Judge Bork’s Inkblot
Glenn Reynolds has five intriguing questions for John Roberts in today’s New York Times.
1. The Ninth Amendment provides that “the enumeration in the Constitution, of certain rights, shall not be construed to deny or disparage others retained by the people.” Do you believe that this language binds federal courts, or do you believe – as Robert Bork does – that it is an indecipherable “inkblot?” If the former, how are federal courts to determine what rights are retained by the people? On the other hand, if the Ninth Amendment does not create enforceable rights, what is it doing taking up one-tenth of the Bill of Rights?
Bork is essentially correct because, absent enumeration, enforcement of this Amendment would allow judges to simply decide for themselves which “others” are “retained by the people.”
The Amendment is included because James Madison and others feared that, once certain rights were listed in the Constitution, it would eventually be presumed to be exhaustive. That’s why the original Constitution left them out. The presumption was to be in the other direction: Unless Congress was specifically empowered to act on something, it was prohibited from doing so. The Bill of Rights were a necessary compromise solution that came up during the ratification struggle.
2. Justice Joseph Story wrote in 1833 that “since the American Revolution no state government can be presumed to possess the transcendental sovereignty to take away vested rights of property; to take the property of A and transfer it to B by a mere legislative act.” Was Story wrong? Or was the Supreme Court wrong this year when it ruled in Kelo v. the City of New London that a government had the right to take property for the use of private developers?
The Court was horribly, horribly wrong in Kelo.
3. Could a human-like artificial intelligence constitute a “person” for purposes of protection under the 14th Amendment, or is such protection limited, by the 14th Amendment’s language, to those who are “born or naturalized in the United States?”
Theoretically, yes, if that lifeform acquired sentience. “Personhood,” though would be a matter for the legislature to confer, not the courts. Presumably, artificial life can not be “born.” Congress could, however, confer naturalized citizenship on them.
4. Does a declaration of war by Congress have the effect of suddenly making proper actions by the executive and Congress that would otherwise have been beyond their constitutional powers?
In terms of domestic powers? According to the Constitution, no. According to a century and a half of practice and judicial precedent? Yes.
5. Is scientific research among the expressive activities protected by the First Amendment? If not, is Congress free to bar research based solely on its decision that there are some things we’re better off not knowing?
Scientific research per se is not protected by the First Amendment. Read it; it’s only one sentence:
Congress shall make no law respecting an establishment of religion, or prohibiting the free exercise thereof; or abridging the freedom of speech, or of the press; or the right of the people peaceably to assemble, and to petition the Government for a redress of grievances.

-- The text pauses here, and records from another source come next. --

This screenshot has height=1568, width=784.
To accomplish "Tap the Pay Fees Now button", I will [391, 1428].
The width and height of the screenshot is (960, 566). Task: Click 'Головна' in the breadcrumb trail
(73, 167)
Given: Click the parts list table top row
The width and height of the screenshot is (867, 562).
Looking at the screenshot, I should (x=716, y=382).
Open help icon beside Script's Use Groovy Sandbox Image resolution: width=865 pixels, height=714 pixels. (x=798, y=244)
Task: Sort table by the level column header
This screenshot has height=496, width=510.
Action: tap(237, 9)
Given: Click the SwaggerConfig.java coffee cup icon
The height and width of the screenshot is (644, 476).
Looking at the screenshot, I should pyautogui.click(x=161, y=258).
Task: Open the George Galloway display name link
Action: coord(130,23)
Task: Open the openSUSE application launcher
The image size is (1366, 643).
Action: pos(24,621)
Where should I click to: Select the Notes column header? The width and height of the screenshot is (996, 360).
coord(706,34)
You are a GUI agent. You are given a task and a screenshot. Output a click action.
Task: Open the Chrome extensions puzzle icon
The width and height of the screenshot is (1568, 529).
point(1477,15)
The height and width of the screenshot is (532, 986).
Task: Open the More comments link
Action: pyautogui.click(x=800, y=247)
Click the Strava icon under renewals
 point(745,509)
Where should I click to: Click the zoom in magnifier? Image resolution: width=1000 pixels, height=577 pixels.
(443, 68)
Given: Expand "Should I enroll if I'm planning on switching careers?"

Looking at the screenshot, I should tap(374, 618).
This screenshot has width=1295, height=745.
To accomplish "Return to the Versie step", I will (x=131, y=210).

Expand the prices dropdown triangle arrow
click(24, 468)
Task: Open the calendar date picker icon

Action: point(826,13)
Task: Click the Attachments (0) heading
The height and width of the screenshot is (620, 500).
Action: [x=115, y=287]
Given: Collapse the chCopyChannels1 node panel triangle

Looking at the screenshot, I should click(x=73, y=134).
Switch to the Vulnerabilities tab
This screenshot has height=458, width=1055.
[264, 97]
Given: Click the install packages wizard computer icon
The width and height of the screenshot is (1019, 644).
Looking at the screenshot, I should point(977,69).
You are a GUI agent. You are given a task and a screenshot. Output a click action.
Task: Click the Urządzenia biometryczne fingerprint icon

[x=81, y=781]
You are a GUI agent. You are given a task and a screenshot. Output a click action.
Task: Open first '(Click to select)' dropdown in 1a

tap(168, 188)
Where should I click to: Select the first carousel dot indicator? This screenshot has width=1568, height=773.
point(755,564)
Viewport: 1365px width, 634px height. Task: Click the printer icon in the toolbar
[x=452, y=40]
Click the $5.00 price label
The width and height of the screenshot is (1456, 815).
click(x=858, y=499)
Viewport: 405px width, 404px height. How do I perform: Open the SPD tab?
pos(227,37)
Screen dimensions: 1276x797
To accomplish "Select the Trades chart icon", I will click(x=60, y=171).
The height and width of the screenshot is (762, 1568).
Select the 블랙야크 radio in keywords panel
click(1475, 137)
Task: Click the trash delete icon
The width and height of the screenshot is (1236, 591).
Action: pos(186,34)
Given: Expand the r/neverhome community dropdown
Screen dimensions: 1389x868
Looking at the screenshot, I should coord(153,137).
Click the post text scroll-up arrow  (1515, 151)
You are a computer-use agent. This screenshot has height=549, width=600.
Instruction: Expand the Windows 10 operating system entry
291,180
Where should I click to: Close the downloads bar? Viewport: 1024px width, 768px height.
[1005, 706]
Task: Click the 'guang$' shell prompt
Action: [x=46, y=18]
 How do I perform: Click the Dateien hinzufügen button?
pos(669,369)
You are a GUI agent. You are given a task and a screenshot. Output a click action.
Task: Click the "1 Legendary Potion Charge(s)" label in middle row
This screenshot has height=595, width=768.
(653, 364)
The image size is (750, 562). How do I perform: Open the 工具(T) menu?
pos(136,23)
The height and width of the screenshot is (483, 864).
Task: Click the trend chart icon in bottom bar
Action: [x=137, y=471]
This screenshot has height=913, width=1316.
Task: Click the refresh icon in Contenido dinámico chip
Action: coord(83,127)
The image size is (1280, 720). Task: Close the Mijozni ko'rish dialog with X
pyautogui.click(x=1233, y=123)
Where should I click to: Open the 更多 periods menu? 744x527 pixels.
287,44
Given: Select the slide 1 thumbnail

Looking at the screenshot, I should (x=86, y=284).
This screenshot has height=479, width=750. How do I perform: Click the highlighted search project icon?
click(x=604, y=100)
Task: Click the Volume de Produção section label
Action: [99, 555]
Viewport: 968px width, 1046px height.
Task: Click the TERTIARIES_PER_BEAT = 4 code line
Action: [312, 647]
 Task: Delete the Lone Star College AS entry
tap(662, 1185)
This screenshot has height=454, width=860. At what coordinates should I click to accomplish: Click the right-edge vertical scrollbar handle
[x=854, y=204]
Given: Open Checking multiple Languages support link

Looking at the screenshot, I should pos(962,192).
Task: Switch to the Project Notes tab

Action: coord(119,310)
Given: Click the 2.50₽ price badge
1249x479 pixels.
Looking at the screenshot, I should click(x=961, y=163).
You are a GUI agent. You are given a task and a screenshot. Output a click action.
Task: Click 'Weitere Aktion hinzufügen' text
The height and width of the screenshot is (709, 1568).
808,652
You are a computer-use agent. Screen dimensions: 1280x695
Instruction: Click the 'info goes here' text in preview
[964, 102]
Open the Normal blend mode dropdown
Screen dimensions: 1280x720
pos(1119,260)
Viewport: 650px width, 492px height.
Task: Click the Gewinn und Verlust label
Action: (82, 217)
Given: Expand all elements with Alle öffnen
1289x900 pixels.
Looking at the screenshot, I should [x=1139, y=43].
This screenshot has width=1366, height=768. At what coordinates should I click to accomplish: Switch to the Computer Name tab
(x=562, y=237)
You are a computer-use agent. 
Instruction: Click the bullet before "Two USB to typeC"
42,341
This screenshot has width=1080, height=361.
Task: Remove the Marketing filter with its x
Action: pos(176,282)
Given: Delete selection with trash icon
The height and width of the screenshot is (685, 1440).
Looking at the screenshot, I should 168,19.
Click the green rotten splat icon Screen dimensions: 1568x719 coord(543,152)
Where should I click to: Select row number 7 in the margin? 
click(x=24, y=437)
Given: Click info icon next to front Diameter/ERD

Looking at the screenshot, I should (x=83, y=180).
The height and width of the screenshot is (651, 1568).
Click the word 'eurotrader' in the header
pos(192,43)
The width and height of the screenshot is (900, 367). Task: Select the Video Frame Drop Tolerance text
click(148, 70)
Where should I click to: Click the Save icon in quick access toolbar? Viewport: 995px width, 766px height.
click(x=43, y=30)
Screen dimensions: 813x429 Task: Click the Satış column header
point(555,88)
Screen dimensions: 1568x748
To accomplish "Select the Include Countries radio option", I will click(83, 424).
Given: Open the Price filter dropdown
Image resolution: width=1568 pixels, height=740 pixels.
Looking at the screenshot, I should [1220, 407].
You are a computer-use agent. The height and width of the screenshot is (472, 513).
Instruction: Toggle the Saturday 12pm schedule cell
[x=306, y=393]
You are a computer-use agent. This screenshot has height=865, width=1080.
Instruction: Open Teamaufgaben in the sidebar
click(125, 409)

Let’s assume, for the sake of argument, that science is not a religion. Congress has no authority, then, to regulate the speech, writing, or gathering of scientists. So, no, Congress can’t ban an idea because it prefers to limit the knowledge–although it has some very limited authority in the case of classified information related to national security.
To the extent experimentation is required, though, Congress has the authority to ban that conduct for legitimate public policy reasons. It could, to take some current controversies, ban the cloning of human embryoes or particular forms of animal experimentation they deem inhumane.